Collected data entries
---+---
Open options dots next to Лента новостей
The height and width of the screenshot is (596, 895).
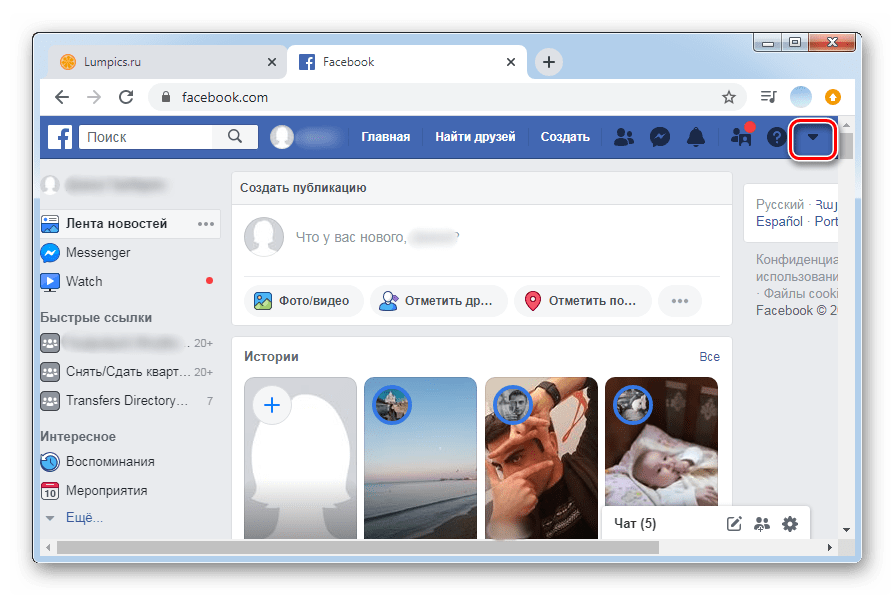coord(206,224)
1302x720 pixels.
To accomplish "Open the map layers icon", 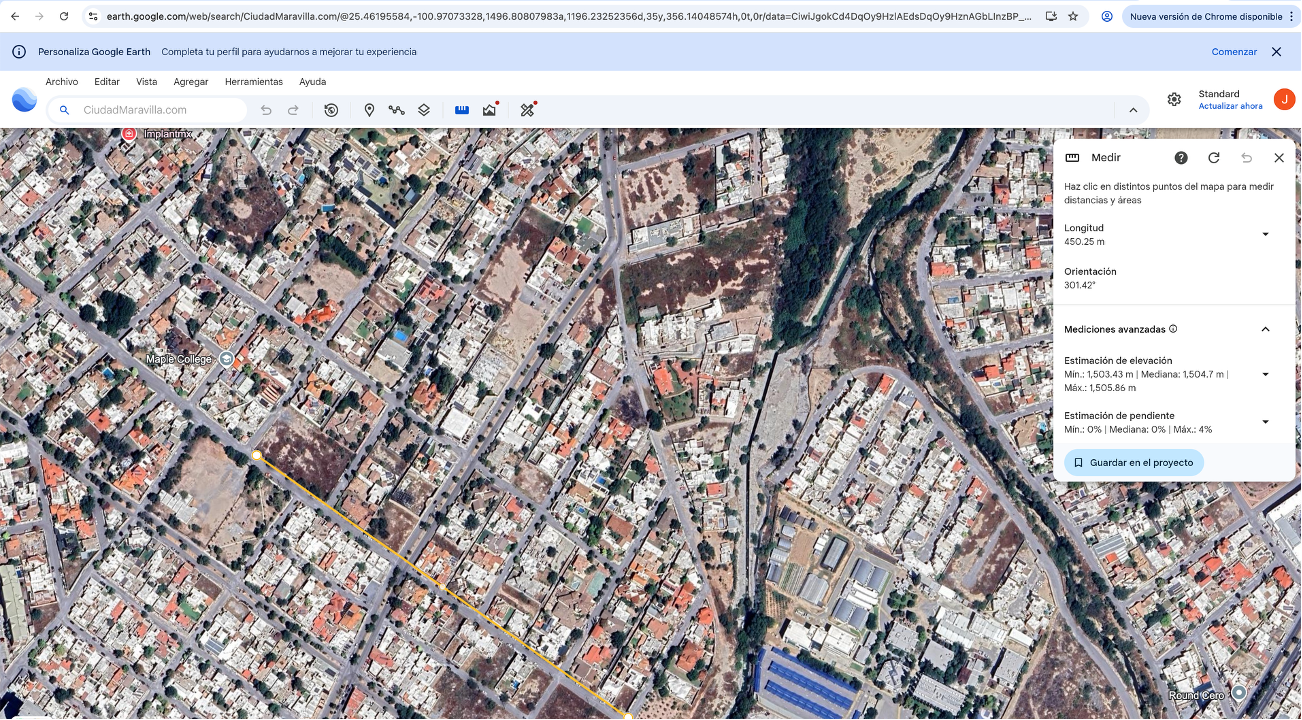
---+---
» **Required work**
Every entry must be written out exactly, with all pictures left out.

» **Answer space**
Open options dots next to Лента новостей
The height and width of the screenshot is (596, 895).
coord(206,224)
1302x720 pixels.
To accomplish "Open the map layers icon", 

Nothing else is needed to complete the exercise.